Der Tag der Wirksamkeit der Novelle des Gesetzes Nr. 418/2011 Sb., zur strafrechtlichen Verantwortung von Unternehmen sowie das Verfahren gegen juristische Personen (nachfolgend nur das „Unternehmensstrafgesetz“), die in der Gesetzessammlung unter der Nr. 183/2016 veröffentlicht wurde, liegt bereits mehr als ein Jahr zurück. Diese wichtige Novelle brachte eine Änderung sowohl im Umfang als auch in der Konzeption der strafrechtlichen Verantwortung von Unternehmen, und zwar einschließlich der Möglichkeit der Unternehmen, sich im konkreten Falle durch die Erfüllung der gesetzlichen Bedingungen von ihrer strafrechtlichen Verantwortung zu befreien. Der vorliegende Artikel befasst sich mit einer solcher Möglichkeiten, und zwar im Einzelnen durch ein richtig eingestelltes Compliance Programm. Die Rechtsprechung gab uns nämlich im vergangenen Jahr (z.B. in der immer noch anhängigen Rechtssache „AGROTEC“) zu diesem Thema einige wichtigen Leitfäden.

 

Bedeutung des Compliance Programms

Soll sich ein Unternehmen von seiner strafrechtlichen Verantwortung befreien, so muss es gemäß § 8 Abs. 5 Unternehmensstrafgesetz nachweisen, dass es sämtliche zumutbare Anstrengung aufgewendet hat, um das Begehen der rechtswidrigen Tat durch Personen, deren Verhalten ihm zugerechnet wird, zu verhindern. Es bietet sich an, dass eine solche Anstrengung z. B. gerade die Erstellung eines funktionsfähigen Compliance Programms umfasst.
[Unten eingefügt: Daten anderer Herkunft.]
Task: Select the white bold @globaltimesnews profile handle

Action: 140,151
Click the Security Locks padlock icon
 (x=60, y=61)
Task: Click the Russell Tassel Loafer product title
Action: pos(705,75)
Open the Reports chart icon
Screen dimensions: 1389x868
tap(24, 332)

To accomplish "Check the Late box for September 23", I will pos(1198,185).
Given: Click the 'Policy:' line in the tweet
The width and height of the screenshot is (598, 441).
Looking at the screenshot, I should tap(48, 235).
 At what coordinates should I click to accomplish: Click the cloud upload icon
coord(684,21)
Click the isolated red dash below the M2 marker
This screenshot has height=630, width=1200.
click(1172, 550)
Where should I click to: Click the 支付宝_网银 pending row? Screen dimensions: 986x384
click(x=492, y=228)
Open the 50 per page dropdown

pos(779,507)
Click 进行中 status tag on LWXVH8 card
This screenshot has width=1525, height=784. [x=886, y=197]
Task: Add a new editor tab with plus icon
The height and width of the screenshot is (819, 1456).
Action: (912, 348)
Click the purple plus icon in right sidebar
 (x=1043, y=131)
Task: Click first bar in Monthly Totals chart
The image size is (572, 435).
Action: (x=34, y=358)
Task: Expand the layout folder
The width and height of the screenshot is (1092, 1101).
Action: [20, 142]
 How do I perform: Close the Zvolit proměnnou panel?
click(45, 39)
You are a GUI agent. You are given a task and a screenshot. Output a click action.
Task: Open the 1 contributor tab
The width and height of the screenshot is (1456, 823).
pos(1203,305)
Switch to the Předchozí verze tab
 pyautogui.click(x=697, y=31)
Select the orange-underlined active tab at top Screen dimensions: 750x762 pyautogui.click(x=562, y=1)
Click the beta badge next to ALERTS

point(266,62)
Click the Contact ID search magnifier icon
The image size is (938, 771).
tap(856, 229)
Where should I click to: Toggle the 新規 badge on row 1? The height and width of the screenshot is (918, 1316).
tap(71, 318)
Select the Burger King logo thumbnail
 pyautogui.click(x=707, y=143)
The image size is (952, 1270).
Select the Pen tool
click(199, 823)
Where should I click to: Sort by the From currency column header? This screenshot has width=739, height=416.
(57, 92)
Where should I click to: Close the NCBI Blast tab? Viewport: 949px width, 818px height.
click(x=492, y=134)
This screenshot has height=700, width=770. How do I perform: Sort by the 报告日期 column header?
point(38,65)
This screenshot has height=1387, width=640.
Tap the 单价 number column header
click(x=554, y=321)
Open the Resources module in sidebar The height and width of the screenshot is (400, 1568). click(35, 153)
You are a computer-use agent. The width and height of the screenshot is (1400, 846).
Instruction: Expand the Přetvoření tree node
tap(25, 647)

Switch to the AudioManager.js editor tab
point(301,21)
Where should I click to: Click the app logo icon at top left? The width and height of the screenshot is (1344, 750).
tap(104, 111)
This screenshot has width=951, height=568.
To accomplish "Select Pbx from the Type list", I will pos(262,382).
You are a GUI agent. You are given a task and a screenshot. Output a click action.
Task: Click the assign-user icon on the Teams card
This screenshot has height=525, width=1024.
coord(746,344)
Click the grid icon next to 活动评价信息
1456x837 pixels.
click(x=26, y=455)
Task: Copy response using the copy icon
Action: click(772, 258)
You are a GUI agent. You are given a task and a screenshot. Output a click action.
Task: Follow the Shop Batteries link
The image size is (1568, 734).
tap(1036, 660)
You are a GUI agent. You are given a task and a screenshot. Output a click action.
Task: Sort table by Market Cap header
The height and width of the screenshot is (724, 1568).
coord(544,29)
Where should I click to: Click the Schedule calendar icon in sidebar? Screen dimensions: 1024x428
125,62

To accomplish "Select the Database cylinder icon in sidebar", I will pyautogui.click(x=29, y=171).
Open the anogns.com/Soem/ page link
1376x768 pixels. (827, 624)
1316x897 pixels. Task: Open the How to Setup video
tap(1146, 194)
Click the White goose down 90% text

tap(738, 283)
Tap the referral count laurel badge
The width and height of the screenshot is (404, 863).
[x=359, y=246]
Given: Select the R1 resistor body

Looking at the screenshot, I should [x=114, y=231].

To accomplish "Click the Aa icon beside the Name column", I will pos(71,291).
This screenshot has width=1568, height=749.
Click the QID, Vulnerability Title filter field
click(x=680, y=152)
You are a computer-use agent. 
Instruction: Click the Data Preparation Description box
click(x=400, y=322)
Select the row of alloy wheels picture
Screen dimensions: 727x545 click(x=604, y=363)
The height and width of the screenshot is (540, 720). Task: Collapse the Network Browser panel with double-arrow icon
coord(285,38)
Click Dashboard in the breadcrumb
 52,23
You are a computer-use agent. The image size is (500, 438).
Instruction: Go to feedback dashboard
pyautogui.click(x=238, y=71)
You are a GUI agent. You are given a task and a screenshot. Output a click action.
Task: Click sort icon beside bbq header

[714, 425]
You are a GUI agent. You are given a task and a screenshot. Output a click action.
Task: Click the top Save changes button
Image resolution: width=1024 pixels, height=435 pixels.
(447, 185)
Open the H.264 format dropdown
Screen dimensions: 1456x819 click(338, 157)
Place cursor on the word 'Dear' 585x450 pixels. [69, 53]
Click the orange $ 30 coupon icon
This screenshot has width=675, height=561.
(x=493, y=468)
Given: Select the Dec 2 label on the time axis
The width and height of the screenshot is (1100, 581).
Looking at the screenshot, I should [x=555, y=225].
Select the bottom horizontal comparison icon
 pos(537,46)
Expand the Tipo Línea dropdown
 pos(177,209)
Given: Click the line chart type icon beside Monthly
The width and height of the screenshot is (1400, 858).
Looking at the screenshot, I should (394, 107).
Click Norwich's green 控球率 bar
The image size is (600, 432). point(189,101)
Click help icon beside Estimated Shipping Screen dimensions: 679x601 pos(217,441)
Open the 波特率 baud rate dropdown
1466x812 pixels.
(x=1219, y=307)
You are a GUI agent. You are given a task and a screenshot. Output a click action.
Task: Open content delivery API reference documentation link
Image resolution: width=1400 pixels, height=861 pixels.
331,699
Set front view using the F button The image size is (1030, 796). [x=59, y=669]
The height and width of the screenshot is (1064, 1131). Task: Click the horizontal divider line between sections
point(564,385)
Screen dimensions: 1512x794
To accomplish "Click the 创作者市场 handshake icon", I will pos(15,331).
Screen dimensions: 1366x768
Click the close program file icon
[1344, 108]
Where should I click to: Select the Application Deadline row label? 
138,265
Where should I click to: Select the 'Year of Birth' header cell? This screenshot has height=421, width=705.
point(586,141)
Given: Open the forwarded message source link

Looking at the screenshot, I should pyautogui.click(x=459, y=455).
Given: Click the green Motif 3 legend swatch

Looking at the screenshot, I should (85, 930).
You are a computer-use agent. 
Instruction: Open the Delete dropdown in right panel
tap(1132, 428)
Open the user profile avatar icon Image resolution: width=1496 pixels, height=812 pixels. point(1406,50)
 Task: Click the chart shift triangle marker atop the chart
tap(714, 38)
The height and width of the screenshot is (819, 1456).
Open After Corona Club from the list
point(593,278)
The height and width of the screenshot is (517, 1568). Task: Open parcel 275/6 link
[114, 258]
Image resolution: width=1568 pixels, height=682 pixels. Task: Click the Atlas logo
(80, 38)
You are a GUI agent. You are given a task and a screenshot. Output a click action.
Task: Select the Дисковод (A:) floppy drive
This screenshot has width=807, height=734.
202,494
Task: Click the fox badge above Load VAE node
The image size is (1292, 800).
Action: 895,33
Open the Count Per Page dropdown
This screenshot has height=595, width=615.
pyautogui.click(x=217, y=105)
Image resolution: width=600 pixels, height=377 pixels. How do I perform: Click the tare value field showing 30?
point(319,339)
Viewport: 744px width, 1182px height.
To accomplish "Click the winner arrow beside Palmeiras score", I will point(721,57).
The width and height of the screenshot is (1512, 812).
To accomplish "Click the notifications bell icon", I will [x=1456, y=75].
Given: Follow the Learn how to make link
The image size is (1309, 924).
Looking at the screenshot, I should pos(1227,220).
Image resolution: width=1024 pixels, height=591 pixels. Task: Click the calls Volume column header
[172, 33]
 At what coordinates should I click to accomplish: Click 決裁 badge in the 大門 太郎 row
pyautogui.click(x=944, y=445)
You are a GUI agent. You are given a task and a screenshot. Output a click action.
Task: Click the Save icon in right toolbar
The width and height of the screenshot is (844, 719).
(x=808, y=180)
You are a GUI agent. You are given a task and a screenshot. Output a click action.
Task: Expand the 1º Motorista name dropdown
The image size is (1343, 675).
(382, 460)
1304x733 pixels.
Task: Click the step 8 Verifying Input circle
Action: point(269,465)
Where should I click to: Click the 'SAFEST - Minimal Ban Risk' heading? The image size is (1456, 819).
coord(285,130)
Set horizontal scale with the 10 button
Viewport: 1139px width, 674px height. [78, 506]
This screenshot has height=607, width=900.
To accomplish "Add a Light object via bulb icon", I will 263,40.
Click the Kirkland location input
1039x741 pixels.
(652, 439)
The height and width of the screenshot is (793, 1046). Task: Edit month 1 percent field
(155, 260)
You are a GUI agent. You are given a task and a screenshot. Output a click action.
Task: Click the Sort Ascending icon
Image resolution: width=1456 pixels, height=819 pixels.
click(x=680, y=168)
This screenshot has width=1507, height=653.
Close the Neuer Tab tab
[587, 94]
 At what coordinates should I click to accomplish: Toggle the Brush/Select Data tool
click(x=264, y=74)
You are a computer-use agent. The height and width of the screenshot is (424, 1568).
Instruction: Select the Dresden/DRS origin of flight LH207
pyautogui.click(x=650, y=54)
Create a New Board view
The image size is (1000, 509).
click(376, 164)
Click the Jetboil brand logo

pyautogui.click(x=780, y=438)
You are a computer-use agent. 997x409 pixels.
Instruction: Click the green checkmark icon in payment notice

Dieses besteht in der Regel aus einer Gruppe interner Vorschriften zur Regelung von Organisations-, Personal-, technischen und Sicherheitsfragen, deren Ziel darin liegt, das rechtswidrige Verhalten natürlicher Personen im Rahmen der Tätigkeit eines Unternehmens, das die strafrechtliche Verantwortung des Unternehmens begründen könnte, wirksam vorzubeugen.

 

Gemäß der Entscheidung des Obergerichts in Prag in der Rechtssache „AGROTEC“ genügt jedoch eine bloße formale Existenz des Compliance Programms nicht und führt ohne Weiteres nicht zu dem Schluss, dass das Unternehmen im Sinne des Gesetzes „sämtliche zumutbare Anstrengung“ aufgewendet hat, um das Begehen der Straftat zu verhindern.

 

Wie soll die Funktionsfähigkeit des Compliance Programms sichergestellt werden?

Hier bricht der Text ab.